The practice of fire borrowing ended under provisions included in the omnibus spending bill passed by Congress in late March.  As wildfires intensify across the West, wildland firefighting costs are escalating and often far exceed budget estimates.  The National Interagency Fire Center reports that suppression costs have increased from nearly $240 million in 1985 to more than $2.9 billion in 2017.  This has resulted in agencies, such as the U.S. Forest Service and U.S. Bureau of Land Management diverting funds from important projects that improve the health of our forests and enable recreational activities on our public lands to covering pressing wildfire suppression costs.  This practice, known as fire borrowing, resulted in less resources for the very activities that can prevent large, devastating fires, and the harmful fire cycle worsens as forest health projects are tabled.  The recently enacted law not only improves federal budgeting for wildfires by permitting disaster relief funds to be accessed when fire suppression expenditures exceed their 10-year average, but also includes forest management reforms that will result in significant positive impacts on forest health. 
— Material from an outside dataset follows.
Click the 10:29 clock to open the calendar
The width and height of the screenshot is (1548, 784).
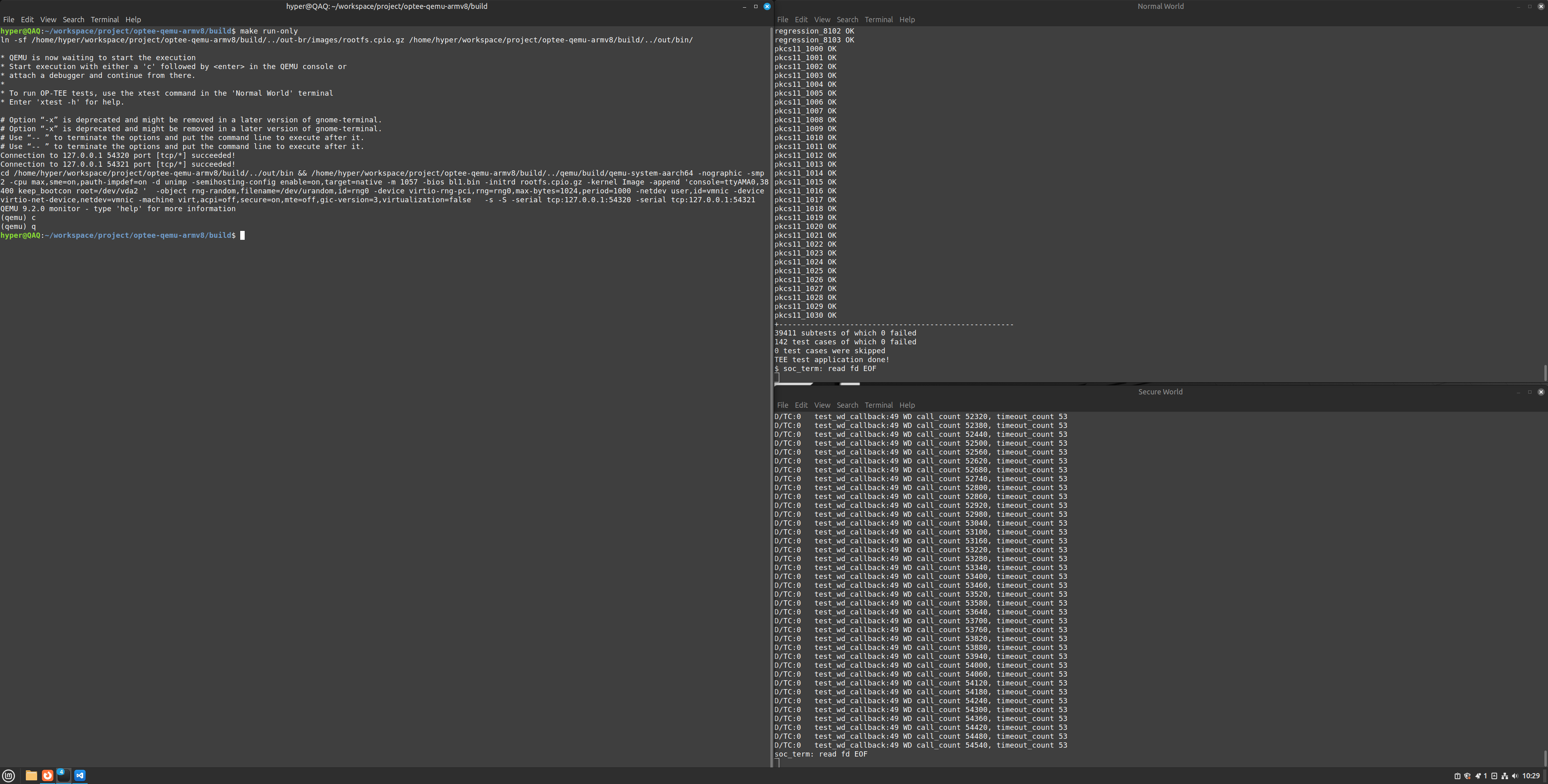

“This has been a bipartisan bill and a bicameral bill from the outset,” said Crapo during the briefing.  “The battle we have been fighting is that catastrophic fires --one percent of the fires that absorb nearly 30 percent of the firefighting costs—have not been recognized by Congress as natural disasters or been given the funding support that they need.  That has forced our agencies into the very difficult circumstance of fire borrowing, which took away from the other functions of the forest service and the Bureau of Land Management.” 

"We’ve redone the way that firefighting is going to be funded, to free up the agency’s money to be used for what it should be used for - and that is land management,” Risch said at the press conference. "This has not been a Republican versus Democrat issue – it has been a great, bipartisan team effort." 

“This is perhaps the most important piece of legislation Congress has passed to help the Forest Service in the last 50 years,” said Simpson. “If we had not passed this bill, the Forest Service would have seen their fire costs grow to over 67 percent, essentially making them the Fire Service, and further decimating important programs, like trails maintenance, grazing, and recreation.  Between the fire borrowing fix and the management reforms, we are giving land management agencies the tools to help prevent catastrophic fires.” 

According to NIFC predictions, large parts of the western U.S. are predicted to have above average potential for significant wildfire activity this year.  The "National Significant Wildland Fire Potential Outlook," released May 1st, predicts above average significant wildland fire potential in about a dozen Western states at various times between now and the end of August, including Arizona, California, Colorado, Idaho, Kansas, Montana, Nevada, New Mexico, Oregon, Texas, Utah, and Washington.  

"By mid-summer, we expect warmer and drier than average conditions, large amounts of grass, melting of below average snowpack, and increasing potential for thunderstorm activity and lightning starts to create above average potential for significant wildfire activity in a large part of the western U.S.," said Ed Delgado, National Program Manager, Predictive Services, NIFC, adding that wildland fire potential depends on weather and fuel conditions, which can and often do change.  As a result of these changes, NIFC issues an updated Outlook on the first day of each month. The number of wildfires and acres burned annually depends not only on wildland fire potential, but also on the number and timing of lightning and human caused ignitions.